(Collected data entries)
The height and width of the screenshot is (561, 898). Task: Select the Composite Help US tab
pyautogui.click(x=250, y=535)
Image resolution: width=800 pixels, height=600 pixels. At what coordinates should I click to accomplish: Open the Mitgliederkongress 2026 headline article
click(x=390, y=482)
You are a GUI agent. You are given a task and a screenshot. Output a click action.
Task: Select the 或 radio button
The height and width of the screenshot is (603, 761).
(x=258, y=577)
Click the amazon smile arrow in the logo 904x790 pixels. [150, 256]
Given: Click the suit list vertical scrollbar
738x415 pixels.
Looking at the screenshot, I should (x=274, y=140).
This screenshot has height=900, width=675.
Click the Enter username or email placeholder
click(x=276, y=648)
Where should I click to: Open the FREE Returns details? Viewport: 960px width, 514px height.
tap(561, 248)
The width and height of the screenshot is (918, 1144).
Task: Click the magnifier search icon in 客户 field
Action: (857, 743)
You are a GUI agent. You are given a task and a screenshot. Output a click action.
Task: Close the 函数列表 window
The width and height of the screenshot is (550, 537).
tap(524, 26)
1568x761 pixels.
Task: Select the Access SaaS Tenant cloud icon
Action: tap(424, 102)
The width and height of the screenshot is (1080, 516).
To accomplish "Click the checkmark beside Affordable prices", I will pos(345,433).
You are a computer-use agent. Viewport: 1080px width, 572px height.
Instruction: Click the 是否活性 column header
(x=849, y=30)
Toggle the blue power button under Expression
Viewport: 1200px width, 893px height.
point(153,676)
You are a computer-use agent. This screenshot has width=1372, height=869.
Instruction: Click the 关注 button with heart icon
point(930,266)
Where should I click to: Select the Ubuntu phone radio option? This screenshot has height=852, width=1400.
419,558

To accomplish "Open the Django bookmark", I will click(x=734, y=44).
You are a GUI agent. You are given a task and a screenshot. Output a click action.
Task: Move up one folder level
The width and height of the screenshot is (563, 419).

The problem: From the data above, state how many lines contain the string "computer", offering no other words.

Written solution: 2